Reuters New Delhi | Updated on October 20, 2021

India’s trade deficit in September surged to a record $22.6 billion, driven by expensive imports

India is forming a group that brings together State-run and private refiners to seek better crude import deals, Oil Secretary Tarun Kapoor said on Tuesday as the country grapples with soaring oil prices.

The world’s third largest oil importer and consumer, India depends on imports for about 85 per cent of its crude and buys most of it from Middle East producers.

Joint negotiations

Initially, the group of refiners will meet once a fortnight and exchange ideas on crude purchases.
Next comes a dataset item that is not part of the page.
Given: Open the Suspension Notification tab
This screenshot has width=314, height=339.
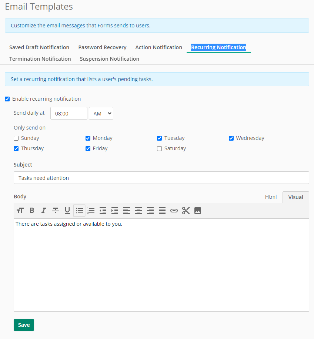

“The companies can form joint strategies and they can even go for joint negotiations wherever possible,” said Kapoor.

Also see: Parliamentary panel to study petro products pricing, marketing

Indian State refiners already jointly negotiate some crude oil purchases.

To date the one effort at a joint negotiation bringing together State-run and private refiners resulted in a deal that secured supply of Iranian oil at a deep discount.

Trade deficit

With local gasoline and gas oil prices rising to a record high amid India’s worst power crisis in years, the nation wants to redouble its efforts to buy wisely.

India’s trade deficit in September surged to a record $22.6 billion, its highest in at least 14 years, driven by expensive imports.

No rise in production

Kapoor said the Organization of the Petroleum Exporting Countries and its allies, together known as OPEC+, should raise production to bring down global oil prices.

“OPEC+ should realise that this is not the right approach. They must step up production. If the demand is going up and you are not increasing production, you are trying to create a gap,” he said.

“Due to this, prices are going up and that’s not fair.”

Also see: Alarming increase in fossil fuel production, finds UNEP report

OPEC+ producers recently agreed to stick to a plan to increase November output by 400,000 barrels per day (bpd) as it looks to phase out output curbs of 5.8 million bpd over time.

Kapoor said rising oil prices would prompt oil consumers to “seriously start thinking of shifting to other forms or curtail their demand for OPEC oil somehow.”

“These kind of prices are not sustainable.”

India is already reducing the share of OPEC oil in its crude mix as refiners, that have invested billions of dollars in refinery upgrades, tap cheaper oil.

High oil prices are spurring investment in upstream activities that could lead to higher production from regions other than the Gulf, Kapoor noted.